Kubernetes Networking

This article gives brief overview of fundamnetal networking concepts in Kubernetes.

First thing one notices with Kubernetes in comparision to other container orchestration platforms is container itself is not a first class construct in Kubernetes. Containers always exists in the context of pod. So first lets understand the basic Kubernetes building block Pod that consumes network. A pod is a group of one or more containers that are always co-located and co-scheduled, and run in a shared context. The shared context of a pod is a set of Linux namespaces, cgroups etc. Containers within a pod share an IP address and port space, and can find each other via localhost. They can also communicate with each other using standard inter-process communications. Think of it as an application-specific “logical host” containing one or more application containers which are relatively tightly coupled. Containers in different pods have distinct IP addresses and can not communicate by IPC. Please refer to Pod overview for further details. As far as networking is concerned pod is the network endpoint. So essentially Kubernetes networking is all about Pods. With that note lets procced.

Networking functionality in Kubernetes (as of 1.6.1) broadly address below problems:

How cross-node pod-to-pod connectivity (for east-west traffic) is achieved.
How the services running in the pods are discovered by other pods, and how pod-to-pod traffic is load balanced when consuming a service.
How services running in the pod’s are exposed for external access from clients outside the cluster (for north-south traffic).
How with network segmentation, pods are secured by restricting network access to pods
How high availability, global load balancing etc can be achieved in federated multi-cluster deployments

This article covers first four of above functionalities.

Cross node pod-to-pod network connectivity

While Kubernetes is opinionated in how containers are deployed and operated, it is very non-prescriptive of how the network should be designed in which pod’s are to be run. Kubernetes imposes the following fundamental requirements on any networking implementation (barring any intentional network segmentation policies):

All pods can communicate with all other pods without NAT
All nodes running pods can communicate with all pods (and vice-versa) without NAT
IP that a pod sees itself as is the same IP that other pods see it as

For the illustration of these requirements let us use a cluster with two cluster nodes. Nodes are in subnet 192.168.1.0/24 and pods use 10.1.0.0/16 subnet, with 10.1.1.0/24 and 10.1.2.0/24 used by node1 and node2 respectively for the pod IP’s.

Network requirements

So from above Kubernetes requirements following communication paths must be established by the network.

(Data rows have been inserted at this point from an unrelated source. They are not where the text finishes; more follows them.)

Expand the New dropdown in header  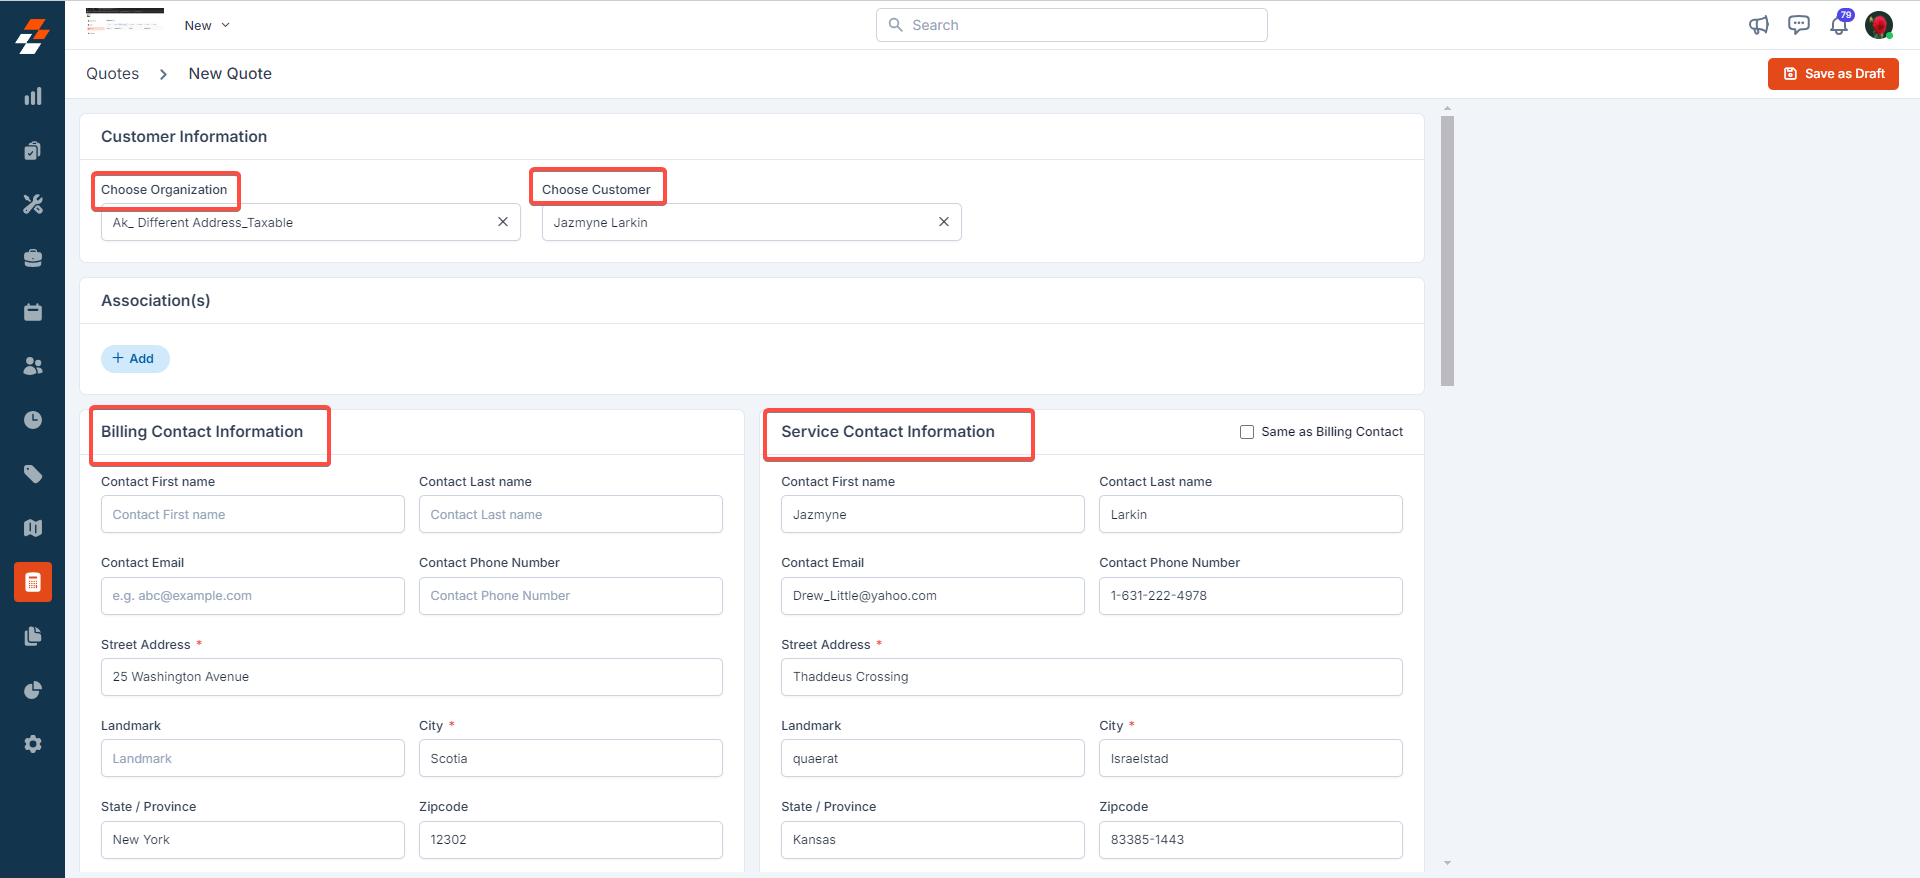point(207,25)
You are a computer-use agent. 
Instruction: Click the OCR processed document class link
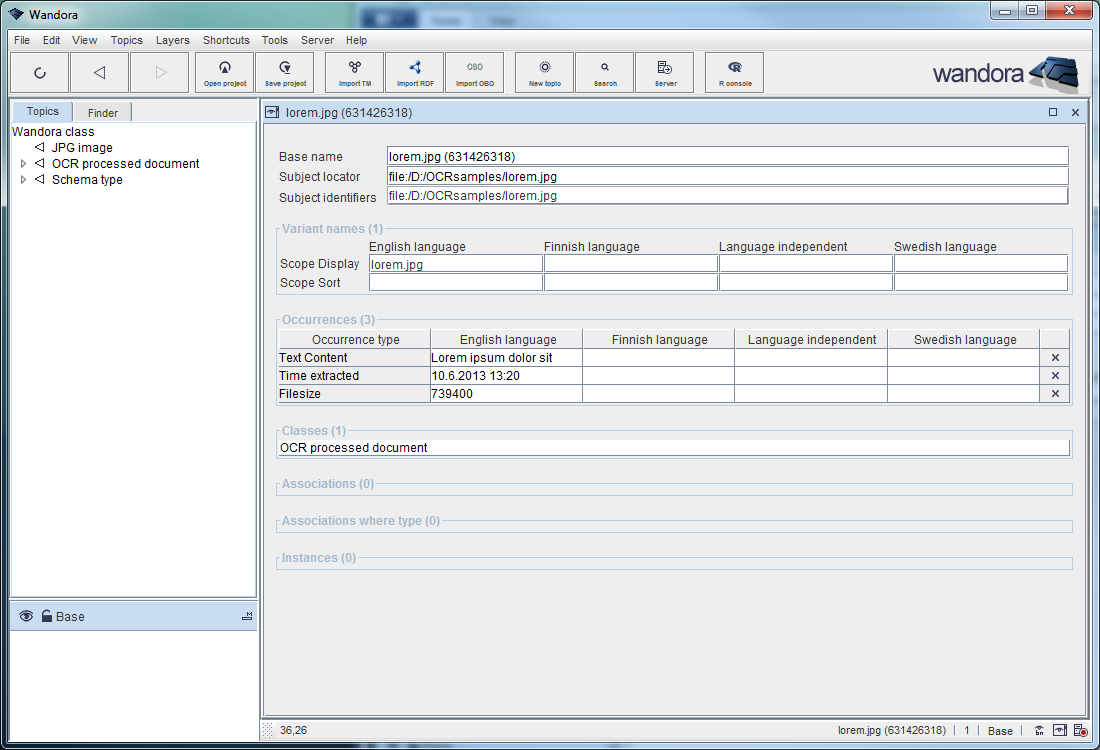click(354, 448)
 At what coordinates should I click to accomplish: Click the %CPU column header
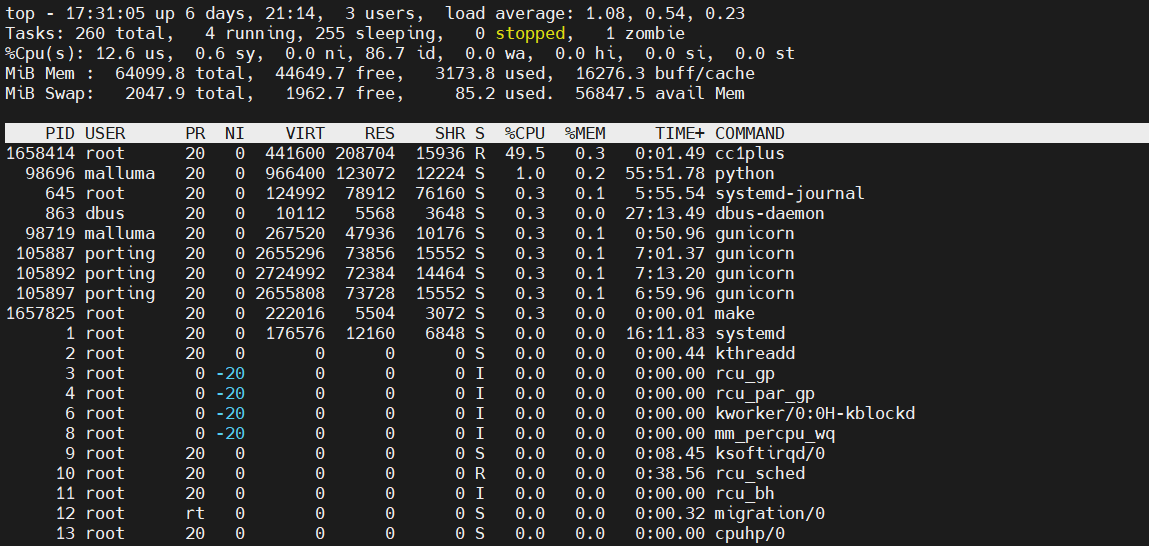pyautogui.click(x=525, y=133)
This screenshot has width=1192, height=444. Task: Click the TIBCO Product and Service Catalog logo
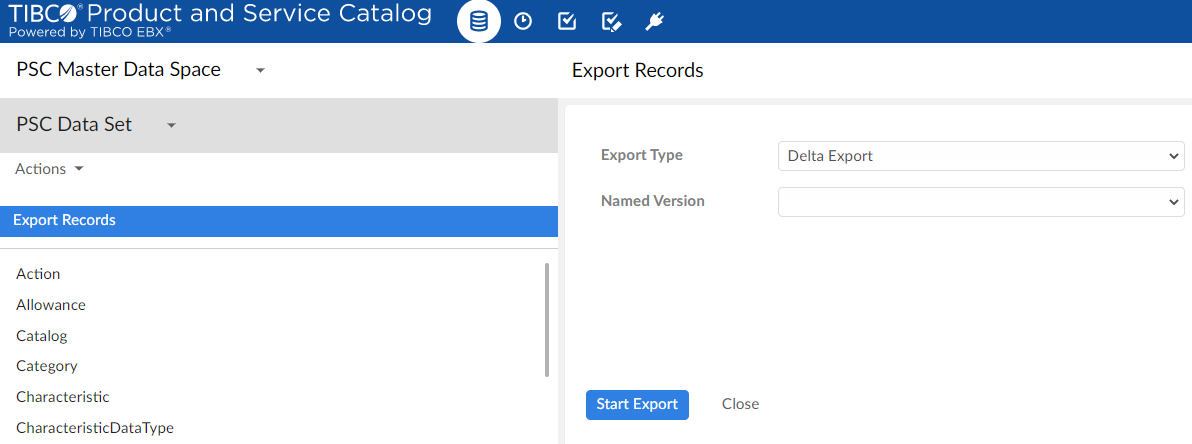[220, 20]
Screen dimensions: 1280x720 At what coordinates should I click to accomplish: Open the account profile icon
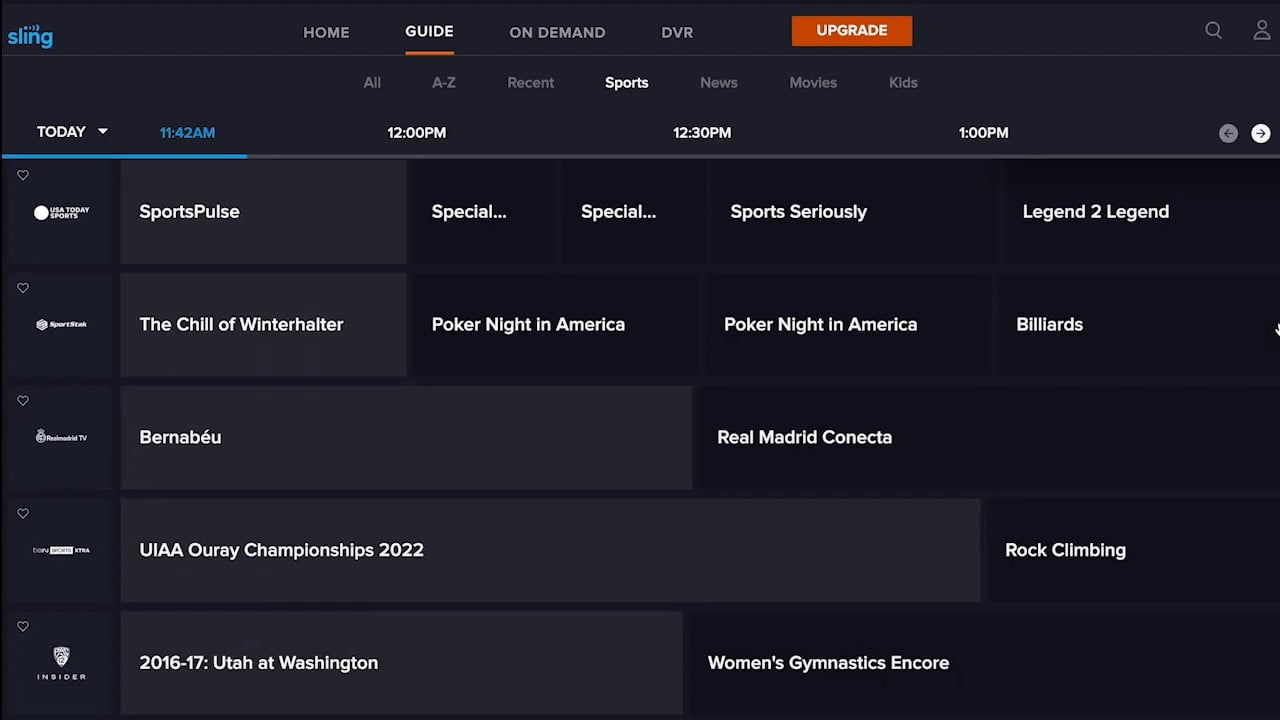1262,31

nodes should be able to talk to all pods. For e.g. 192.168.1.100 should be able to reach 10.1.1.2, 10.1.1.3, 10.1.2.2 and 10.1.2.3 directly (with out NAT)
a pod should be able to communicate with all nodes. For e.g. pod 10.1.1.2 should be able to reach 192.168.1.100 and 192.168.1.101 without NAT
a pod should be able to communicate with all pods. For e.g 10.1.1.2 should be able to communicate with 10.1.1.3, 10.1.2.2 and 10.1.2.3 directly (with out NAT)

As we will explore these requirements lays foundation for how the services are discovered and exposed. There can be multiple way to design the network that meets Kubernetes networking requirements with varying degree of complexity, flexibility.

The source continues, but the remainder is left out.